I use the following processes to guide students’ service-learning project selection, design, implementation and reporting:
1. Students are asked to use their passion and any sociological concepts of the course to select what they see as a major need in Canadian or Global society and show why they think it is an important need.
2. Based on what they identify as the cause(s) and patterns of this need they propose a creative idea to meet the need
3. They produce a design that shows realistic tasks, logistics, timelines, etc., to make the creative idea visible
4. They implement the design to practically to meet the need.
5. They produce a reflective report on this project, using their reflections to assess any relevant sociological concept(s) and paradigm(s) introduced in this course.
There are two factors that have compelled me to make service-learning projects an integral part of my Sociology courses:
1. The apparent disconnect between sociological analysis of and practical solutions to social problems: For many years when I introduce my sociology students to the topics of poverty, social inequality and inequity, and other social problems the scathing question that students ask me was, what practical solutions does sociology provide to these issues?
2. Students’ disengagement from sociological concepts and theories: In my classrooms when I refer to sociological concepts and theories that students are expected to know from their previous sociology courses, most of the students are unable to recall their meanings and applications.
In order to resolve these two major issues in the teaching and learning sociology, I use service-learning projects
(a) as pedagogy to connect sociology to practical ways of transforming lives in the social world and
(b) to meaningfully engage students in sociological concepts and theories to consolidate their understanding sustainably.
Students have done many service-learning projects in my sociology classes.

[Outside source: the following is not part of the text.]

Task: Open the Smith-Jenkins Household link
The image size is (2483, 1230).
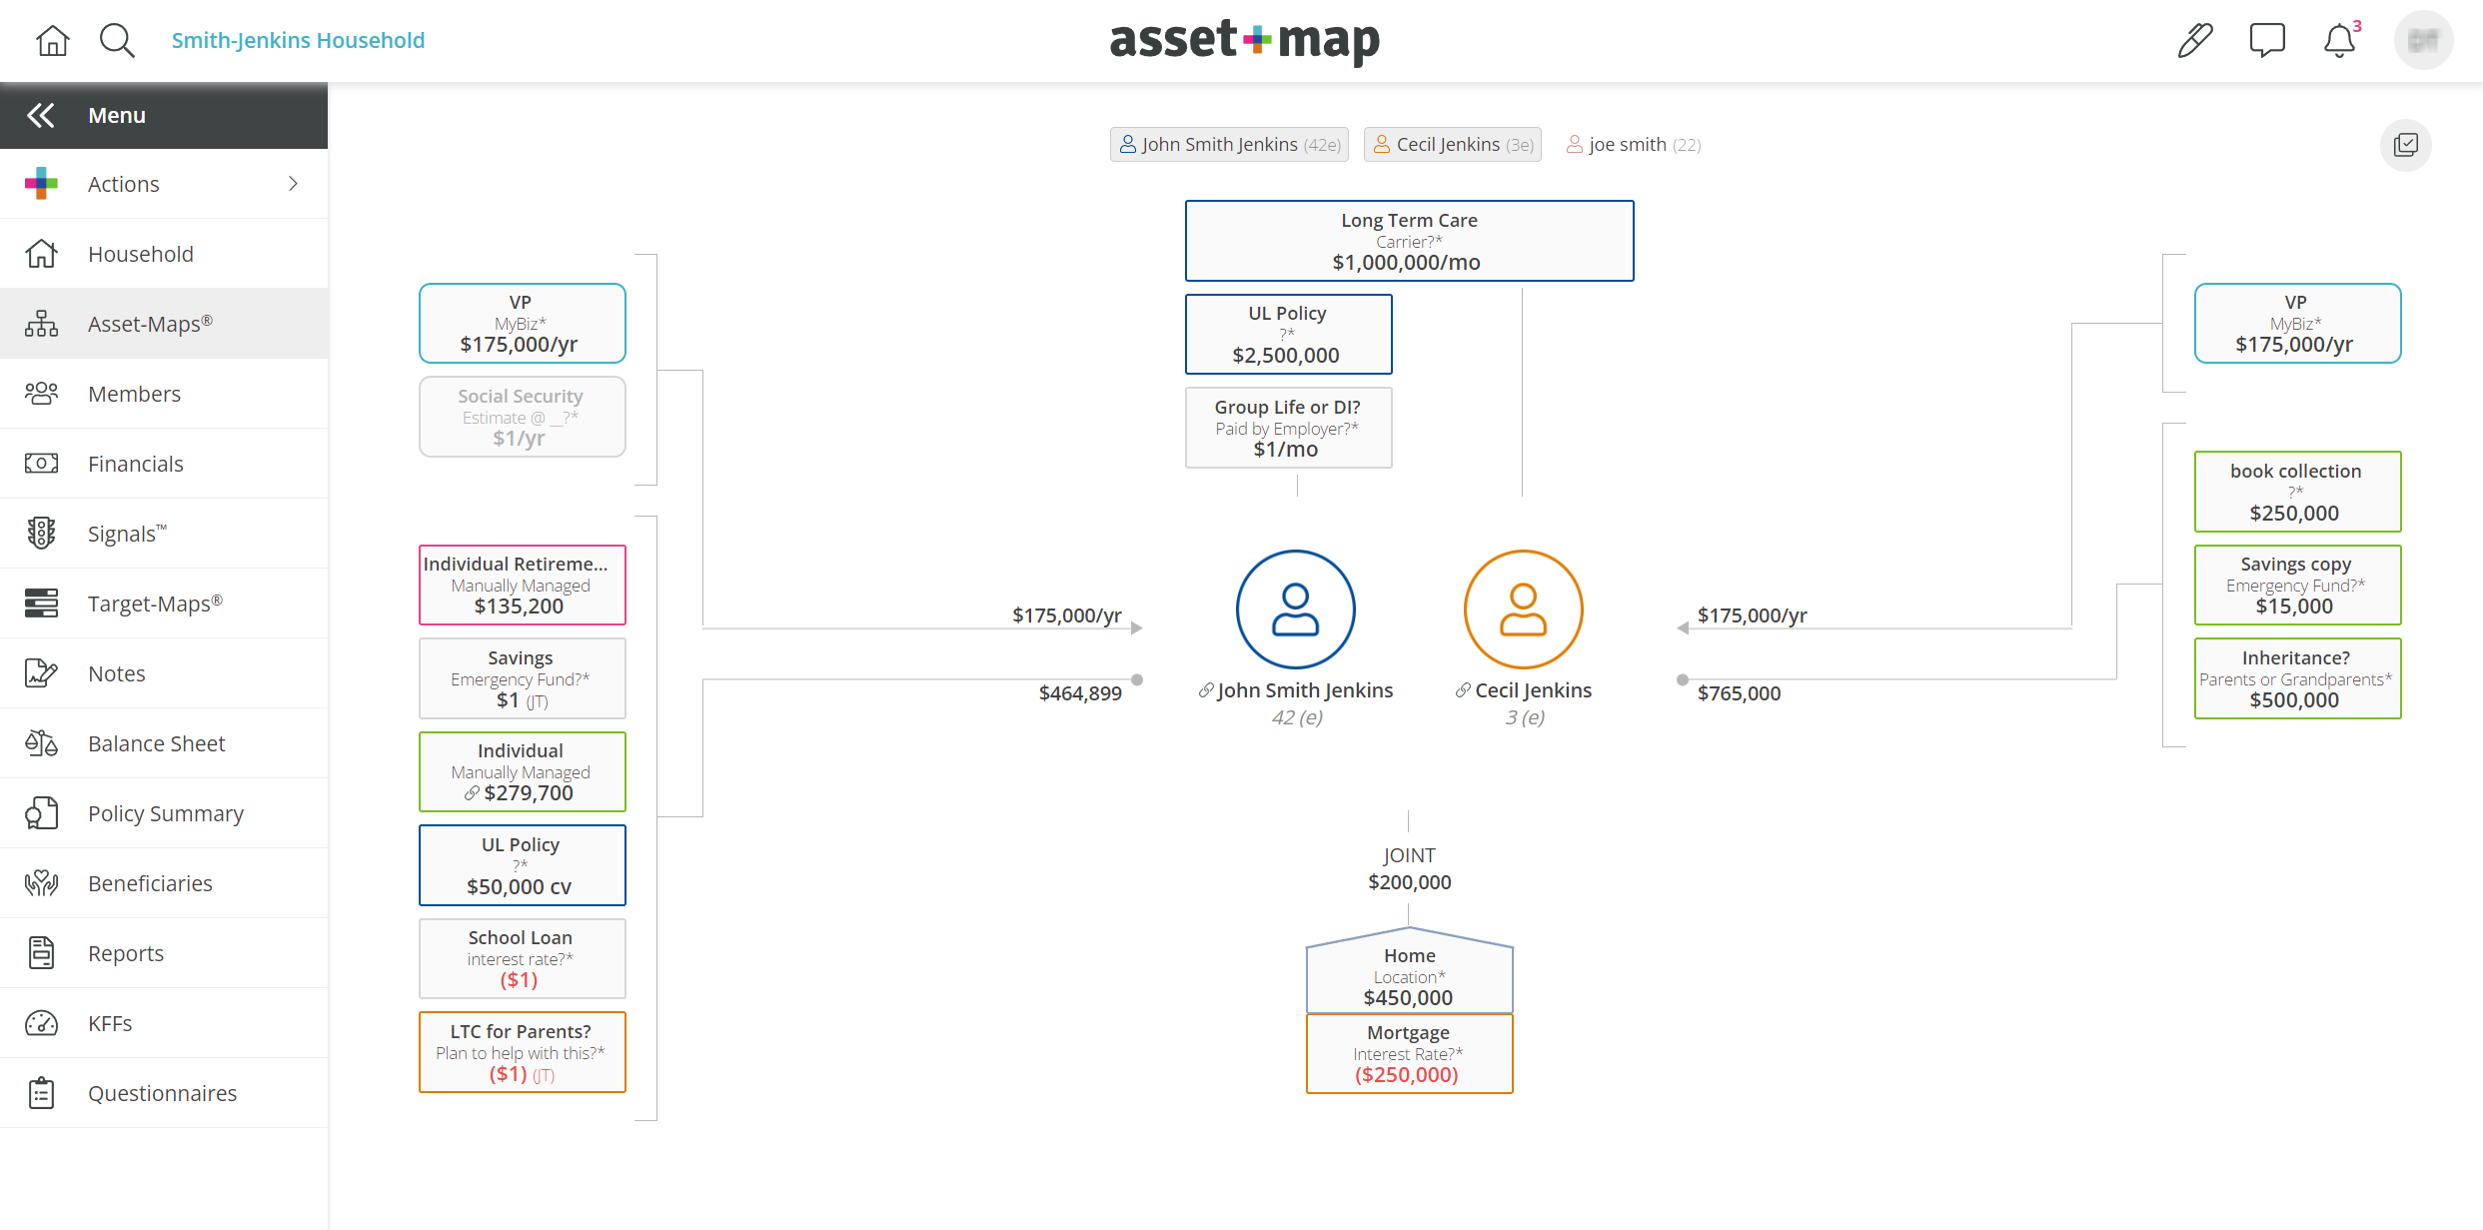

Projects range from microfinance for poor women entrepreneurs, feminine hygiene products for schoolgirls, and mobile phones for the poor, through Indigenous peoples diabetes awareness and community empowerment projects to various educational resources projects and vocational education in developing countries. These projects engage students to hone thinking application skills about concepts such as poverty, inequity/inequality, gender and patriarchy, sustainability, development, community, racialization, social construction, culture, political economy, human agency, and the human factor as well as sociological paradigms of functionalism, social conflict, interactionism, feminism, and structuration. In addition, students experience the practice of humanitarian qualities to develop deep connections with our common humanity.